Lastly, but most importantly, you can still purchase existing, Class A product at a 30% discount to replacement cost, so why build?
Demand is UP
Though the financial service firms were largely responsible for the Great Recession, they were the first job sector to recover and expand. These firms have been expanding since 2010. Law Firms, who tried to shrink immediately in 2008/09, are finally stabilized and are, for the most part, no longer shrinking en masse.
2011, 2012 and 2013 saw an abundance of new big deals in Indianapolis, taking lots of space off the market.
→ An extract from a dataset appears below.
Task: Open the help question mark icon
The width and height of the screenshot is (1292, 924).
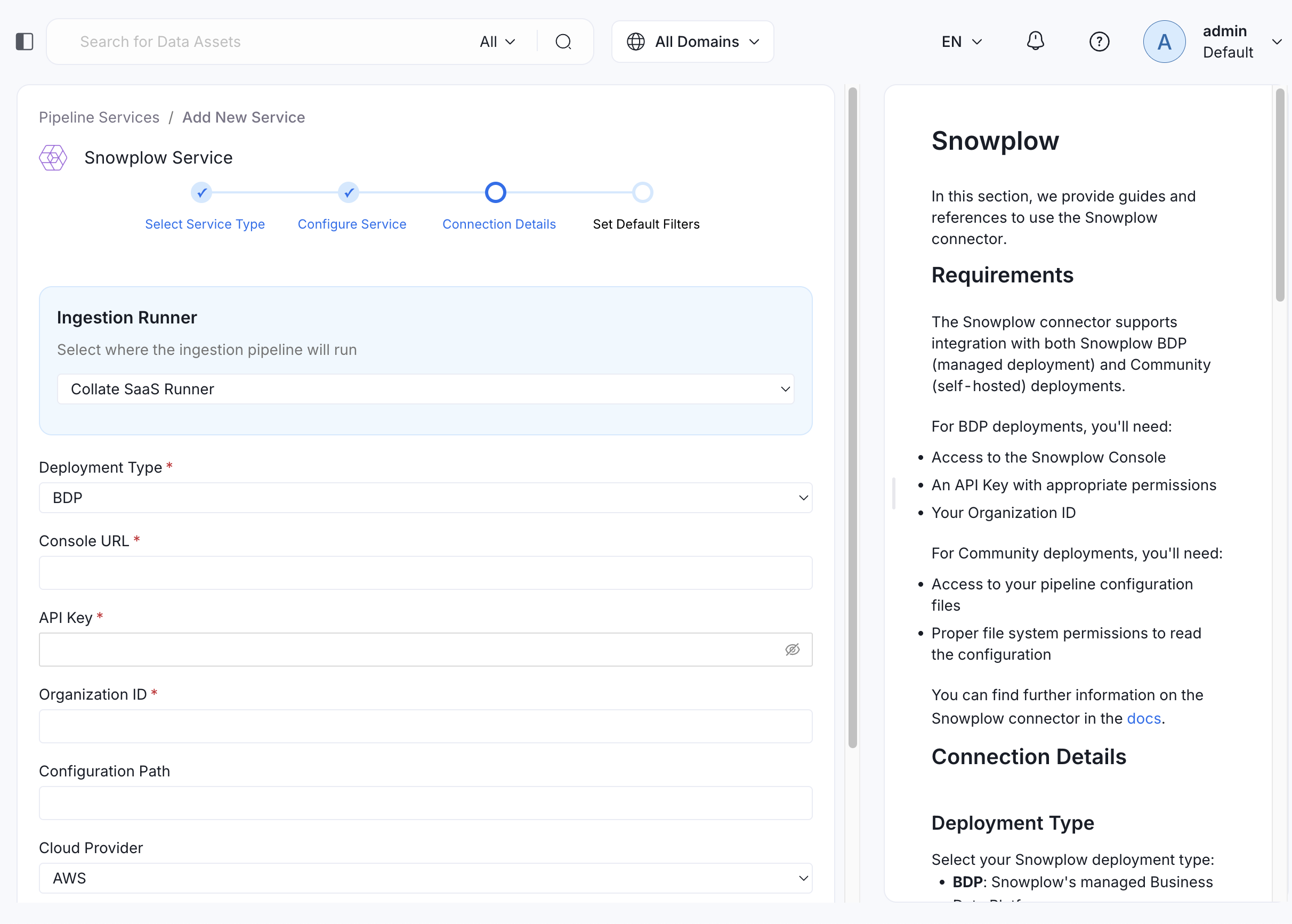Action: click(x=1099, y=41)
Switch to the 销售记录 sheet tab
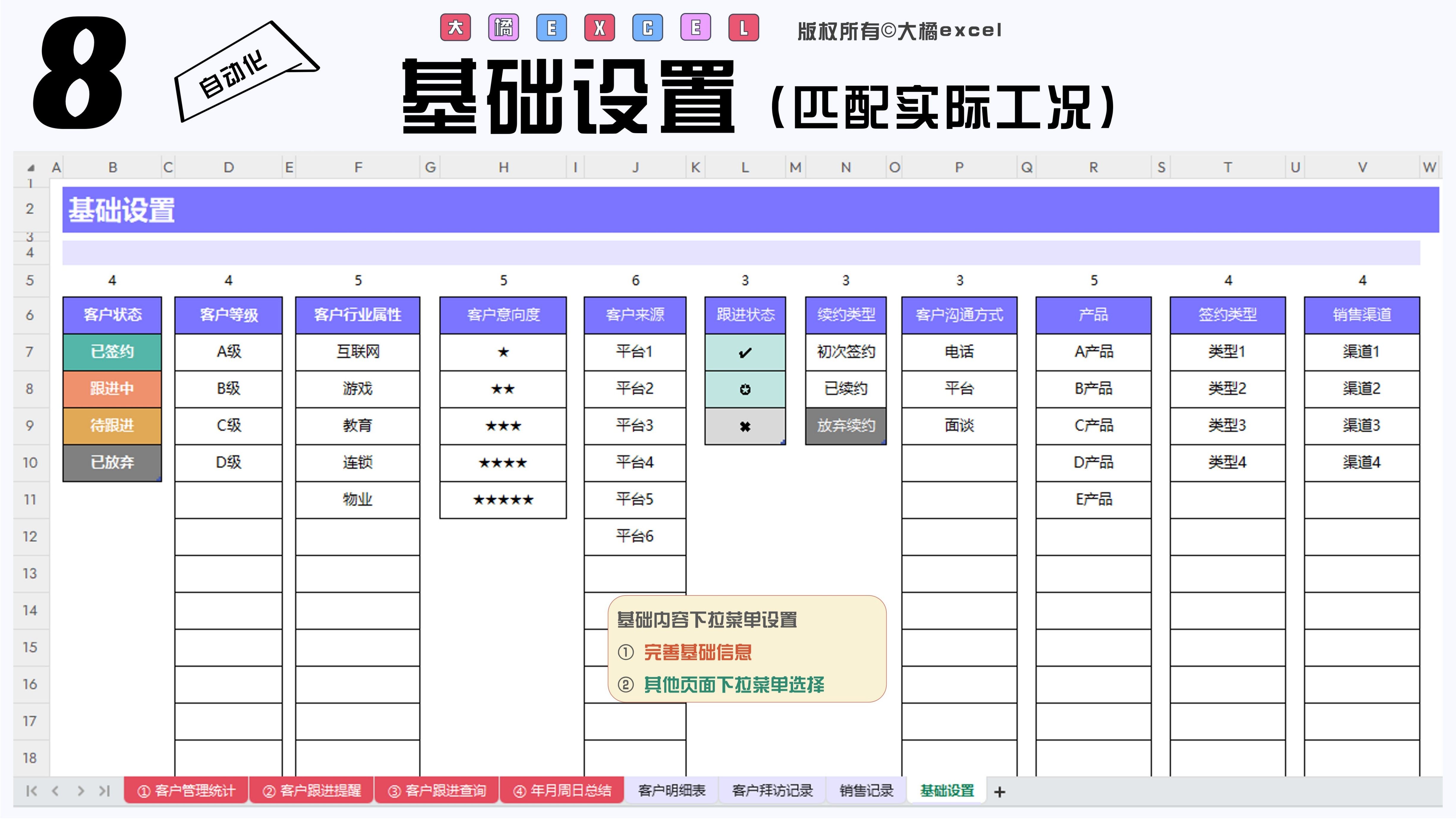This screenshot has height=819, width=1456. (x=866, y=791)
For example:
- Rolls Royce – 400,000 SF
- State Farm – 100,000 SF
- Comcast – 100,000 SF
- Geico – 100,000 SF
- Stonegate Mortgage – 60,000 SF
- ASH – 57,000 SF
The basic fundamentals of any commodity market are supply vs. demand. We have clearly seen new and existing supply shrink and new demand increase. With fewer developers and gun-shy banks, demand will have to far exceed supply before we start building in earnest again.
We expect this to new construction slowdown to continue for the next several years which will lead to fewer concessions, firming and growing rental rates and only strategic new construction of approximately 150,000 SF per year.